Desde os anos 90, tem surgido uma nova mentalidade na regência. Os maestros são menos ditatoriais e mais parceiros dos seus comandados. A figura do titular do pódio todo poderoso – como o austríaco Herbert von Karajan (que um dia disse que gostaria de tocar fogo na orquestra) ou o italiano Arturo Toscanini, que tinha como hábito chamar seus comandados de “cães” – foi trocada por regedores adeptos de um estilo democrático ou empenhado em causas sociais – casos de Sir Simon Rattle, futuro diretor da Orquestra Sinfônica da Rádio da Baviera, e Gustavo Dudamel, o chefe da Filarmônica de Los Angeles e da Ópera de Paris.

Daniel Barenboim é um regente soberbo, adepto da escola alemã de moldagem sonora. Ensaia exaustivamente uma peça até achar que ela atende suas expectativas – certa feita, obrigou a West-Eastern Divan Orchestra passar por quase dez vezes as notas iniciais da Quinta Sinfonia, de Beethoven, até o “tcham tcham tcham tchaaaaam” ficar do seu agrado.

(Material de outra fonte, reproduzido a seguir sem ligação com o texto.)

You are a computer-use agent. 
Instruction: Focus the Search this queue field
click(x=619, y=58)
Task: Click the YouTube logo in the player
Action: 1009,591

Dono de um repertório vastíssimo, ia da delicadeza dos Concertos para Piano, de Mozart, às obras densas e pesadas de Anton Bruckner – os paulistanos, aliás, se regozijaram com os três concertos que ele deu à frente da Orquestra da Ópera Estatal de Berlim, em 2008, quando comandou, de cór, as três sinfonias do autor austríaco intercaladas com Wagner e Schoenberg.

“Me tornei regente apenas pelo prazer de comandar as sinfonias de Bruckner,” me disse certa vez numa entrevista. Abraçou como poucos a música do século XX – era pupilo do francês Pierre Boulez –, e regia ópera como se as partituras estivessem escritas na sua carne. Dedicou-se ainda ao cancioneiro popular. Sua discografia inclui trabalhos dedicados ao tango e à música brasileira.

O piano foi sua primeira grande paixão. Nascido em Buenos Aires no dia 15 de novembro de 1942, Barenboim tinha cinco anos quando teve as primeiras aulas do instrumento, e sete quando deu seu primeiro recital solo.

Seus pais mudaram para Israel em 1952, e dois anos depois o levaram para Salzburgo, na Áustria. Ali, o pianista e futuro regente conheceu Wilhelm Furtwangler, então diretor artístico da Filarmônica de Berlim, que o classificou como “um fenômeno”.

Barenboim estudou composição e harmonia com a francesa Nadia Boulanger – mentora de autores como Aaron Copland, Astor Piazzolla e Quincy Jones. Em 1967, casou-se com a violoncelista inglesa Jacqueline Du Pré. Tempos depois, ela seria diagnosticada com esclerose múltipla. Daniel foi acusado por alguns detratores – entre eles a irmã da violoncelista – de tê-la abandonado à própria sorte para prosseguir na sua trajetória de solista e maestro. O assunto, claro, o desagrada. “É uma questão pessoal e gosto de mantê-la assim,” afirmou. Casado com a também pianista Elena Bashkirova, é pai do violinista Michael e do produtor de rap David.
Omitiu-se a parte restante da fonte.